We have brilliant communication skills, we have incredibly clever, we have tools and we organize and thus we are no match for other large mammals. The main reason we are formidable is that we share.
Our whole society is about sharing. We share our skills, our knowledge, our resources, our labor, our time... whatever it is we have we share.
In exchange we receive these tokens that we use to exchange for other things we need. And thus we survive together in abundance to facilitate our survival. We get wealth beyond the tokens, infrastructure, people acting on your behalf all the time, picking the fruit you will eat, picking the coffee beans that you will brew your coffee with all brought to you with optimally recent technology and a maximally clean cup, no not sterile, because that'd be inefficient and unnecessarily clean. We know how to do good enough very well and we all benefit from it.
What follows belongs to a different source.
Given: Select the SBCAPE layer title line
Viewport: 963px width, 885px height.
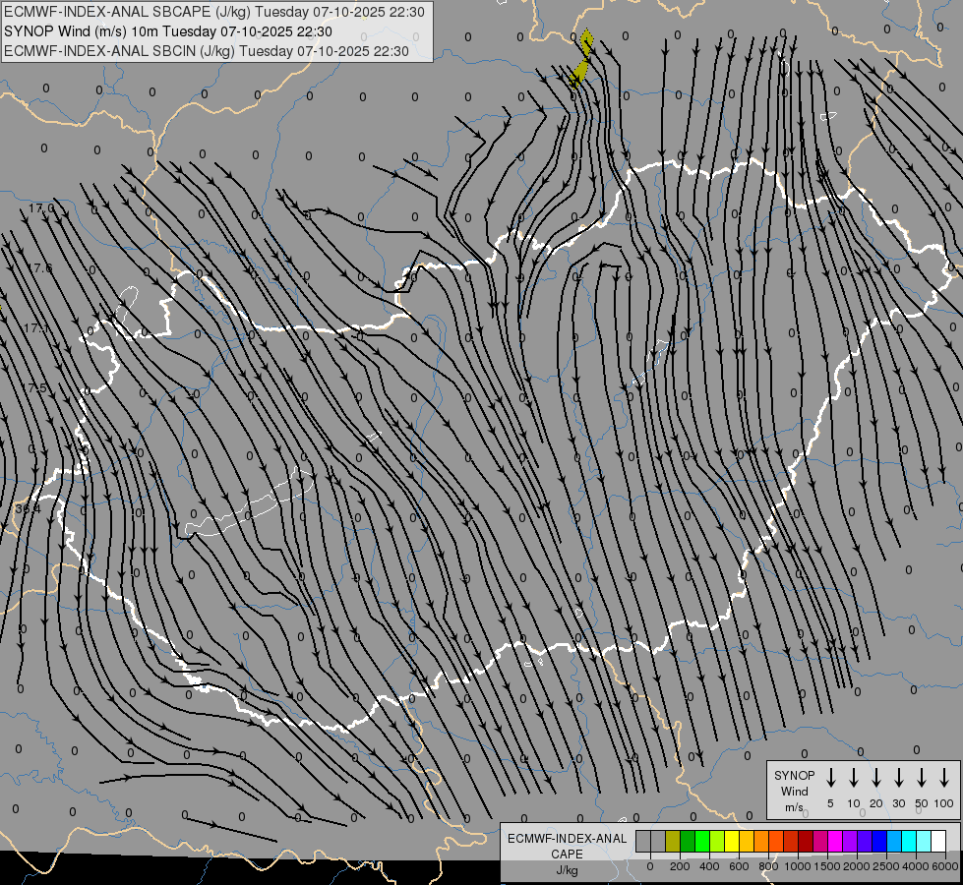Looking at the screenshot, I should [x=214, y=12].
Except the problem is some of us see this as a model for scarcity. They do not see abundance, they see scarcity and as a result they try to take more than they share. Scarcity is one way to increase the value of in demand objects. This is why 'imperfect' potatoes are not sold in supermarkets for premium prices, they are often left to rot.
And this results in the tragedy of the commons. We pinch pennies by using bromiated flour instead of iodized flour, corporations do scorched earth farming to save tax pennies, corporations want to turn the DNA of food crops into royalties, and take from California its water while in severe drought to frack. Anything to make a few pennies.
Scarcity and abundance are perspectives. The Australian Aborigines lived in harmony with a desert environment for 40,000 years in abundance and westerns arrive and in 200 years decimate the continent with their scarcity farming techniques.
We are intelligent beings. we should be doing better with our farming techniques, and not continually see the commons as something to steal from to survive at the expense of others.